Work instructions
Would you retype the listing below exactly as given?

Exercise data: Begin

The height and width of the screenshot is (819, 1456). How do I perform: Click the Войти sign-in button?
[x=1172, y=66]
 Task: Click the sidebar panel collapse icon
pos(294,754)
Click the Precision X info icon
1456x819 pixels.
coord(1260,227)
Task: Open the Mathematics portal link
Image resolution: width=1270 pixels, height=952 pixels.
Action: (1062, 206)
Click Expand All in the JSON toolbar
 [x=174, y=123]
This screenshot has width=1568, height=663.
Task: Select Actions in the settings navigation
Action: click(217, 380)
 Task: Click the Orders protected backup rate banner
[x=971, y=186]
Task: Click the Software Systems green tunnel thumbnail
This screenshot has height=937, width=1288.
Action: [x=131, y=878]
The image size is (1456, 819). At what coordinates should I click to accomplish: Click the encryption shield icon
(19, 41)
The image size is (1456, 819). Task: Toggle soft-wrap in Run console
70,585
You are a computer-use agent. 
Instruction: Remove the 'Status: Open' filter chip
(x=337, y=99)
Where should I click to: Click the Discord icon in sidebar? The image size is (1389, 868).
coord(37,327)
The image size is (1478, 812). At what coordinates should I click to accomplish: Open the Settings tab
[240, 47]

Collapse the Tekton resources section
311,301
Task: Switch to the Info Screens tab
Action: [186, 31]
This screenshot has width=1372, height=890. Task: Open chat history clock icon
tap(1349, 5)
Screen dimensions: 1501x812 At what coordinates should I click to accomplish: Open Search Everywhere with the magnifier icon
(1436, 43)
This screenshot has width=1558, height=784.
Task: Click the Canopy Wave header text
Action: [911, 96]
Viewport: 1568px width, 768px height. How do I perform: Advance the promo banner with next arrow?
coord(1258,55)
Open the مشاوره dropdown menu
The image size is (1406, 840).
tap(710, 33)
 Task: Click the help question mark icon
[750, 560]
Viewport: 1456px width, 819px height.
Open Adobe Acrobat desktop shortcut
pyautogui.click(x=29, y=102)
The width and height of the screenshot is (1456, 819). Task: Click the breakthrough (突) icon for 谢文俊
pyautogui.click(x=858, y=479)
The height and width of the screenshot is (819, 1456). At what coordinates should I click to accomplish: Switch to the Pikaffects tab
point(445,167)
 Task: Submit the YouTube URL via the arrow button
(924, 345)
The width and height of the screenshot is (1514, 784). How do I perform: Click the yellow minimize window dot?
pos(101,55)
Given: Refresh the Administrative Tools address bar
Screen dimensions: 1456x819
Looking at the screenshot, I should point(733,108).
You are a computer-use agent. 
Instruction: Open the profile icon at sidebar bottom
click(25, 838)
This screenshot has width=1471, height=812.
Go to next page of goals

Exercise data: End

Result
The height and width of the screenshot is (819, 1456). How do I perform: Click the Войти sign-in button?
[x=1172, y=66]
 Task: Click the sidebar panel collapse icon
pos(294,754)
Click the Precision X info icon
1456x819 pixels.
coord(1260,227)
Task: Open the Mathematics portal link
Image resolution: width=1270 pixels, height=952 pixels.
Action: (1062, 206)
Click Expand All in the JSON toolbar
 [x=174, y=123]
This screenshot has width=1568, height=663.
Task: Select Actions in the settings navigation
Action: click(217, 380)
 Task: Click the Orders protected backup rate banner
[x=971, y=186]
Task: Click the Software Systems green tunnel thumbnail
This screenshot has height=937, width=1288.
Action: [x=131, y=878]
The image size is (1456, 819). At what coordinates should I click to accomplish: Click the encryption shield icon
(19, 41)
The image size is (1456, 819). Task: Toggle soft-wrap in Run console
70,585
You are a computer-use agent. 
Instruction: Remove the 'Status: Open' filter chip
(x=337, y=99)
Where should I click to: Click the Discord icon in sidebar? The image size is (1389, 868).
coord(37,327)
The image size is (1478, 812). At what coordinates should I click to accomplish: Open the Settings tab
[240, 47]

Collapse the Tekton resources section
311,301
Task: Switch to the Info Screens tab
Action: [186, 31]
This screenshot has width=1372, height=890. Task: Open chat history clock icon
tap(1349, 5)
Screen dimensions: 1501x812 At what coordinates should I click to accomplish: Open Search Everywhere with the magnifier icon
(1436, 43)
This screenshot has width=1558, height=784.
Task: Click the Canopy Wave header text
Action: [911, 96]
Viewport: 1568px width, 768px height. How do I perform: Advance the promo banner with next arrow?
coord(1258,55)
Open the مشاوره dropdown menu
The image size is (1406, 840).
tap(710, 33)
 Task: Click the help question mark icon
[750, 560]
Viewport: 1456px width, 819px height.
Open Adobe Acrobat desktop shortcut
pyautogui.click(x=29, y=102)
The width and height of the screenshot is (1456, 819). Task: Click the breakthrough (突) icon for 谢文俊
pyautogui.click(x=858, y=479)
The height and width of the screenshot is (819, 1456). At what coordinates should I click to accomplish: Switch to the Pikaffects tab
point(445,167)
 Task: Submit the YouTube URL via the arrow button
(924, 345)
The width and height of the screenshot is (1514, 784). How do I perform: Click the yellow minimize window dot?
pos(101,55)
Given: Refresh the Administrative Tools address bar
Screen dimensions: 1456x819
Looking at the screenshot, I should point(733,108).
You are a computer-use agent. 
Instruction: Open the profile icon at sidebar bottom
click(25, 838)
This screenshot has width=1471, height=812.
Go to next page of goals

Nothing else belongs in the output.